Quiet Pink vs RAL 450-1
Where Quiet Pink belongs to Cloverdale Paint's range, RAL 450-1 is a RAL Effect color. Both sit in the pink-red family, which is useful context if you're narrowing within a single hue direction. RAL 450-1 (LRV 66) reflects noticeably more light than Quiet Pink (LRV 57), a difference of 9 points that becomes especially apparent in rooms with limited natural light. The ΔE 5.6 gap is real but not dramatic — close enough to use together, distinct enough to matter as a choice. Below you'll find 4 real-room photo comparisons where both colors appear side by side, plus 5 simulated room previews.
Quiet Pink vs RAL 450-1 in Real Spaces
4 real rooms side by side. Quiet Pink and RAL 450-1 are close enough that the difference can be hard to judge from a chip alone — these photos show how each reads at scale, across different spaces and lighting conditions.
Living Room
In a living room, color works across both daylight and evening light — the same wall can read very differently at noon and at 8pm. The LRV gap is large enough that RAL 450-1 will make the room feel meaningfully brighter than Quiet Pink would.
Bedroom
The context that matters most in a bedroom is how a color reads under a bedside lamp at night, not under noon daylight. RAL 450-1 reflects noticeably more light off the walls, making the space read more open than Quiet Pink.
Kitchen
In a kitchen, colors are seen under bright task lighting that amplifies undertones — what reads neutral elsewhere can show its hand here. RAL 450-1 reflects noticeably more light off the walls, making the space read more open than Quiet Pink.
Bathroom
Bathrooms are one of the few spaces where you're genuinely enclosed by the paint color, which makes the choice between these two more consequential.
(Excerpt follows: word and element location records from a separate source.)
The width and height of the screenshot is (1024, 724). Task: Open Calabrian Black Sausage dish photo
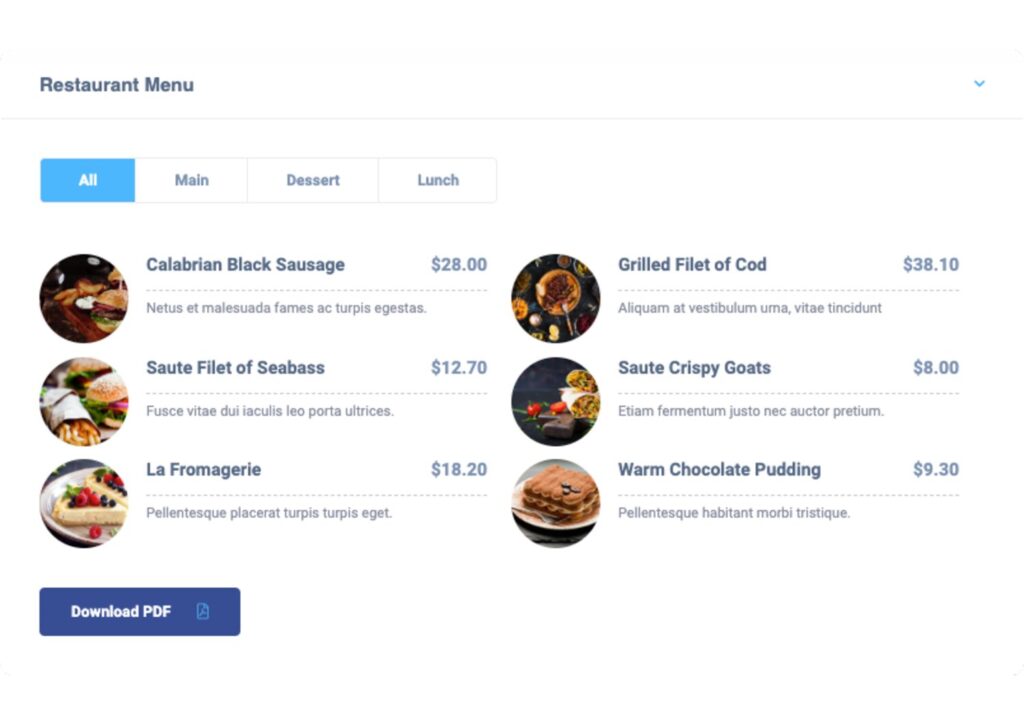[x=84, y=298]
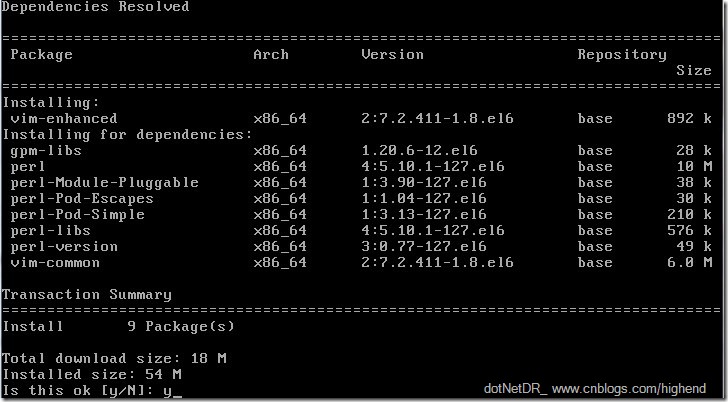Click the Version column header
This screenshot has height=402, width=728.
tap(392, 55)
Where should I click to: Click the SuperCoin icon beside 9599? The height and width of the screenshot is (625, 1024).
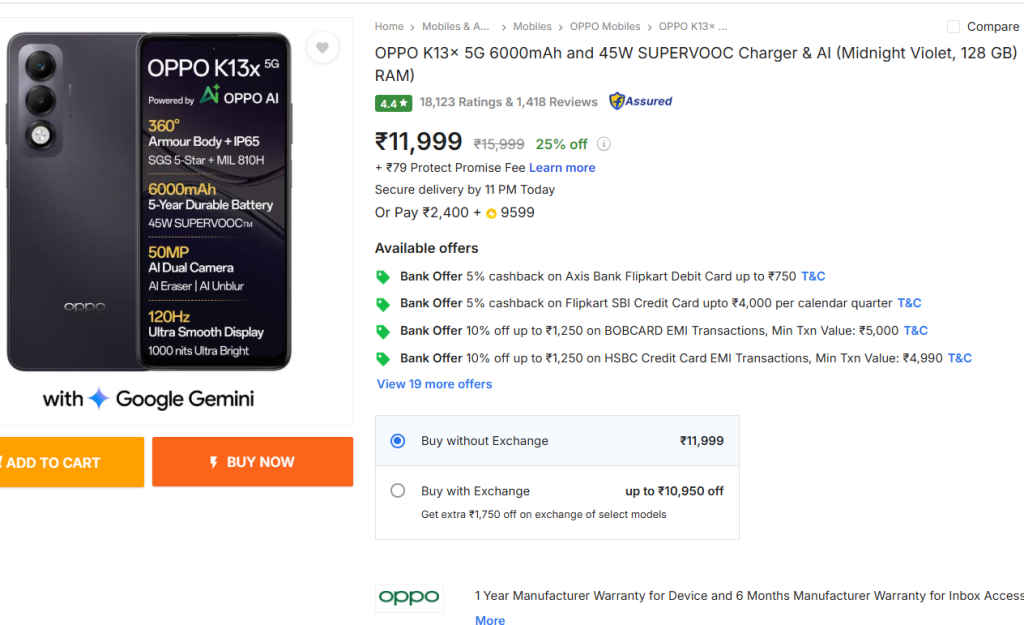coord(489,212)
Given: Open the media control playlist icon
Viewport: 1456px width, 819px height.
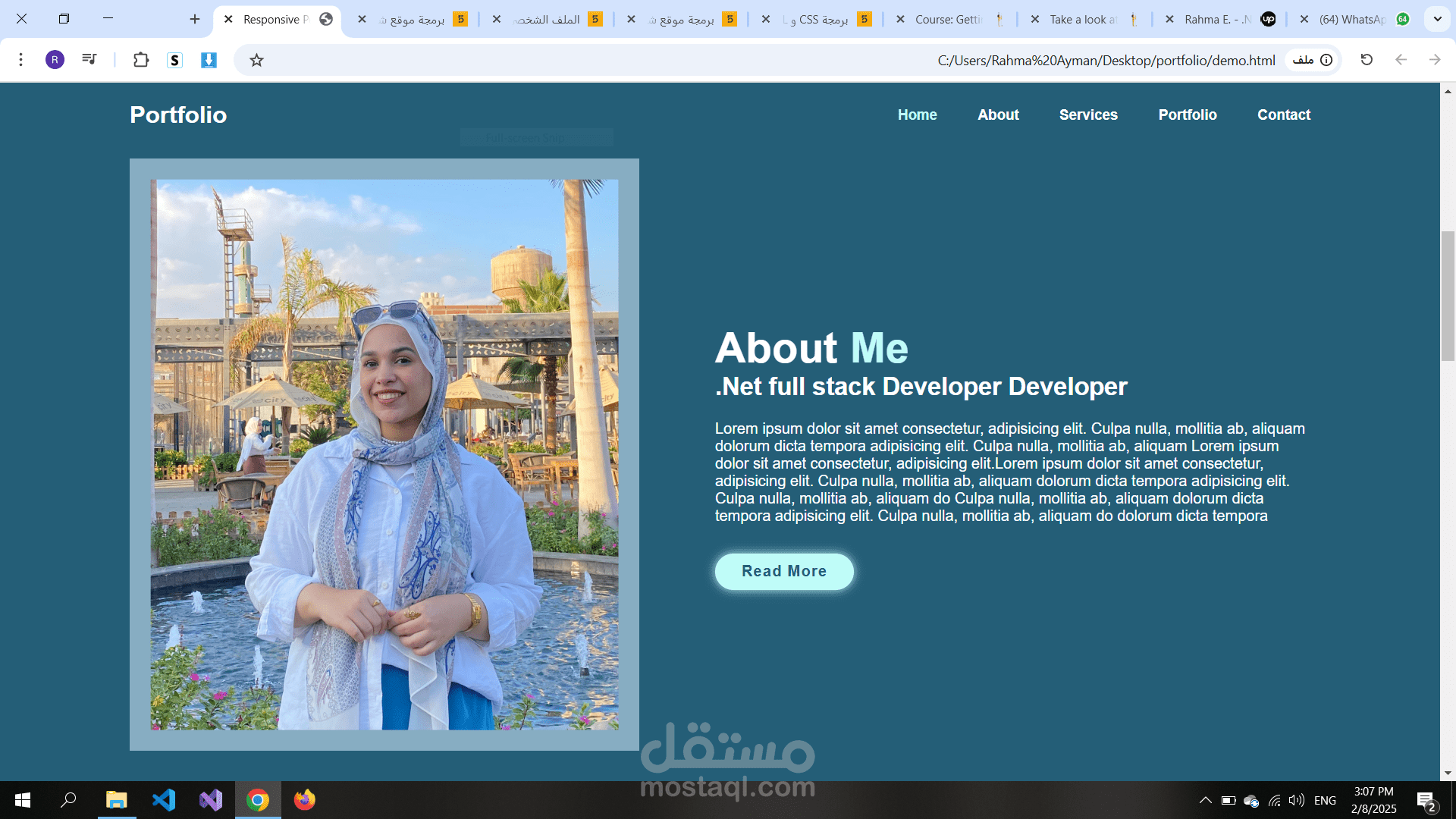Looking at the screenshot, I should point(89,59).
RAL 450-1 reflects noticeably more light off the walls, making the space read more open than Quiet Pink.
Color Details
Quiet Pink vs RAL 450-1 Simulated Comparison
5 simulated room previews — drag the slider on each to see Quiet Pink on one side and RAL 450-1 on the other.
Digital color is approximate. These simulations are generated from the manufacturer's hex values and overlaid on grayscale room photos — your screen's calibration, brightness, and viewing angle all affect how they render. Before committing to either color, test physical samples in your own space under the light you actually live with.
More Quiet Pink comparisons
See how Quiet Pink stacks up against other well-photographed colors across different brands and tones.